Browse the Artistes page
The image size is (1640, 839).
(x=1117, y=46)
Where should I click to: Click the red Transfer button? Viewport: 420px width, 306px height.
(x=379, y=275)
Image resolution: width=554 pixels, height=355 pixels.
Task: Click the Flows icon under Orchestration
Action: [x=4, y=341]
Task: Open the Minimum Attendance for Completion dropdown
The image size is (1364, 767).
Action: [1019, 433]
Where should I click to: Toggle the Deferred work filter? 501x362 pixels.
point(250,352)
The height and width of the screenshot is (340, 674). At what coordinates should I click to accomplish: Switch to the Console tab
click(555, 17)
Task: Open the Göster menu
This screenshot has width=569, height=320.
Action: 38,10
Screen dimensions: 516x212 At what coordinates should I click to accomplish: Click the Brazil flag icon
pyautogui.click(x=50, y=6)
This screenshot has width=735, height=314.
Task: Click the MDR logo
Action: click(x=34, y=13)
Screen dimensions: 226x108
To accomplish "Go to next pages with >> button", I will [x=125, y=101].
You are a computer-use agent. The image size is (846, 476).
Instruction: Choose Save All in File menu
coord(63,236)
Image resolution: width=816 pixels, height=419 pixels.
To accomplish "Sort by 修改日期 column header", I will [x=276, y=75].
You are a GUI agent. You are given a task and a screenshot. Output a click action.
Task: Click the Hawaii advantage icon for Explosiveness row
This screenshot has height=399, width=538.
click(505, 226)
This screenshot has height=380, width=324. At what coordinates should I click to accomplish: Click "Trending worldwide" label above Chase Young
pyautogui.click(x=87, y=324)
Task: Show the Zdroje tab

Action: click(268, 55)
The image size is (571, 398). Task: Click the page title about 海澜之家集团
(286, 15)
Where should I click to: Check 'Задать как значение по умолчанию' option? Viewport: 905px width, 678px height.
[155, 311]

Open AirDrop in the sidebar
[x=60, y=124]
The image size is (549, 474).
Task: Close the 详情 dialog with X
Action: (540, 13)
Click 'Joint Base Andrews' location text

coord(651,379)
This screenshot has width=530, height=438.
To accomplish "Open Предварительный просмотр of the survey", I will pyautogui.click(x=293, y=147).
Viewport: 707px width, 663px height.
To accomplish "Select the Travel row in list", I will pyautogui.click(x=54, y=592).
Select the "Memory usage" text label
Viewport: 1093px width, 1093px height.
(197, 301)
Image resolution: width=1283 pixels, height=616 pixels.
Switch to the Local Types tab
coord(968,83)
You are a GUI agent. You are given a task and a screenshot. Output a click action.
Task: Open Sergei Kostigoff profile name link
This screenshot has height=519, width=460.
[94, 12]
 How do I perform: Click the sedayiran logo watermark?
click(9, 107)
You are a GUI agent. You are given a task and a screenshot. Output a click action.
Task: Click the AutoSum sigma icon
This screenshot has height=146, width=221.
○ ○ ○ ○ ○
Within the data above, the span starting at the line containing "This screenshot has height=380, width=324." and ending at the line containing "Viewport: 707px width, 663px height." is to be retyped exactly, with no other lines.

## Task answer
This screenshot has height=380, width=324. At what coordinates should I click to accomplish: Click "Trending worldwide" label above Chase Young
pyautogui.click(x=87, y=324)
Task: Show the Zdroje tab

Action: click(268, 55)
The image size is (571, 398). Task: Click the page title about 海澜之家集团
(286, 15)
Where should I click to: Check 'Задать как значение по умолчанию' option? Viewport: 905px width, 678px height.
[155, 311]

Open AirDrop in the sidebar
[x=60, y=124]
The image size is (549, 474).
Task: Close the 详情 dialog with X
Action: (540, 13)
Click 'Joint Base Andrews' location text

coord(651,379)
This screenshot has width=530, height=438.
To accomplish "Open Предварительный просмотр of the survey", I will pyautogui.click(x=293, y=147).
Viewport: 707px width, 663px height.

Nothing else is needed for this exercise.